The elections to the federal parliament and provincial assemblies are expected to be different from the previous ones. Many voters seem to be more inclined towards new and young candidates. They see hope in independent candidates and new parties. Voters’ resentment against old established parties and their candidates is palpable. In this context, Anushka Nepal from ApEx interviewed 10 first-time voters to find out what they have to say about the upcoming elections and what they expect.
Shimran Poddar, 21
Being a first time voter, I want to give my vote to someone who is willing to make changes from the grassroots level. I want to see changes that benefit the locals directly, from their businesses to their basic needs. I will be voting from Sunsari and I want someone who is genuinely willing to represent and work on the issues faced by people from the area.
Rabindra Khadka, 22
The best candidate for me in this year’s election would be someone like Balen Shah, which I don’t see in my constituency. As a youth, I want to see a candidate like Shah, who after being elected the mayor of Kathmandu has done admirable works. Although this is not a mayoral election, someone with the same energy and ambition like Shah’s would have been a good fit to represent my constituency. But unfortunately, I don’t see that in any of the candidates.
Santosh Kandel, 21
If I was a voter from Kathmandu-4, I would without a doubt vote for Gagan Thapa. He is someone I think has a vision for this country. In my own constituency, I do see some promising new candidates, but they are unlikely to win. Nepali Congress usually gets the majority of votes from Kathmandu-1. I think it is time for our community members to move past the parties and vote for the candidate based on his or her capability.
Rose Singh, 21
I believe a political candidate should be chosen on the basis of merit and nothing else. It is high time that the issues faced by our society were addressed with proper policy measures to restore people’s faith in governance. So it is imperative for parties and candidates to preserve and promote the values of democracy.
Rajesh Regmi, 28
I am 28 years now and I have never voted in my life. The reason is I do not find anyone worthy. They all have tall promises for voters, but none are likely to fulfill them after the election. I wanted to vote this year, but, honestly, I couldn’t find any promising candidate from my constituency in Bajura.

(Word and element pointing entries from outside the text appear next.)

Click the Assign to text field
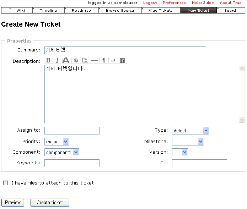This screenshot has width=247, height=209. point(72,131)
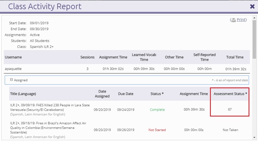Click the Learned Vocab Time column header
258x141 pixels.
144,57
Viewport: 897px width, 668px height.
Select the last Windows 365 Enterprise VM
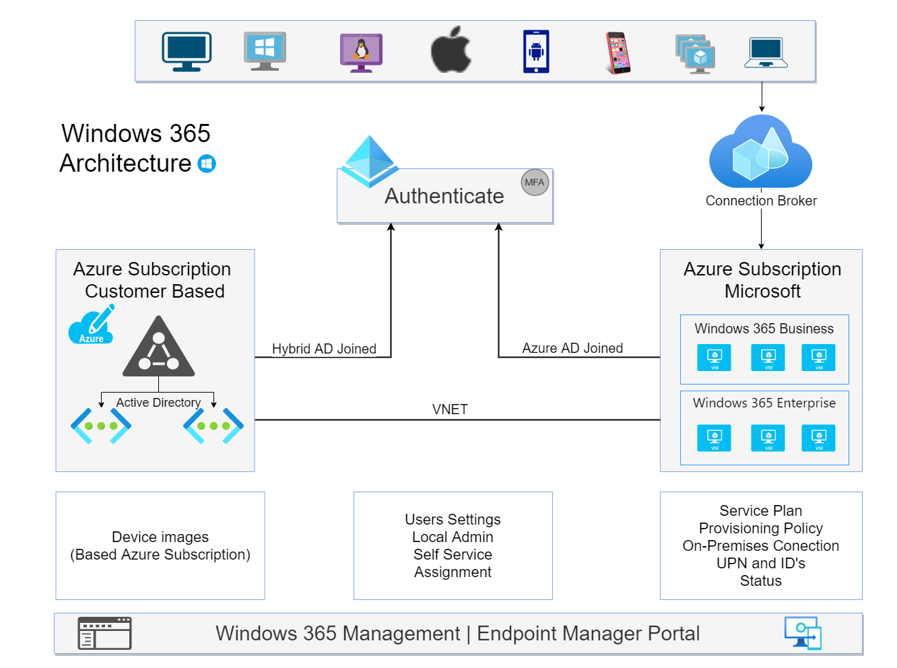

I would have voted if the ballot paper had ‘none of the above’ voting option. So, I won’t be voting this time as well.
Nikki Gautam, 22
It is high time we brought politics back to the people from the exclusive domain of a select few who are using it to cling onto power. We are people of dignity and integrity, and the old political parties and their leaders should acknowledge our needs. We need better roads, better health care and education, and better public services. Is that so much to ask? I don’t expect the old parties and their candidates to change. I demand it with no expectation. And I hope I am not the only one. It is important to vote wisely this time. I urge others to do the same.
Gehendra Dangi, 21
I am a voter from Surkhet. The candidates we elected to the House of Representatives in the past failed to address the problems faced by my constituency. I suspect that it will be the same way this time. This election, I will be voting for someone who has done comparatively better than others.
Nishant Giri, 20
I don’t have much idea about the parties, but I know that not a single one of them has lived up to the promises they have made so far. I will vote for someone who my family thinks is best. Personally, I feel that none of the parties are worthy of my vote. I will basically follow the advice of my parents. I do not have any favorite candidate or a party.
Suman Rai, 28
I do not have much of an idea on politics and I have been living outside Nepal for several years. I want to vote this year, but I genuinely don’t see someone quite worthy. Also, there are a lot of new candidates and new parties. And it is hard to believe that any of the candidates or parties will fulfill what they have promised.
Dipen Niraula, 22
Until a few months ago, I was excited about the parliamentary polls but when I saw the political parties fielding the same old, tried, tested and failed candidates, I was left frustrated. If you have this same set of people to vote and choose, why do we need the polls? Let’s select them without any contest and save all the expenses. I am in Kathmandu for my study and work but my hometown is Itahari. Why should I spend money to travel there to vote for the same candidate?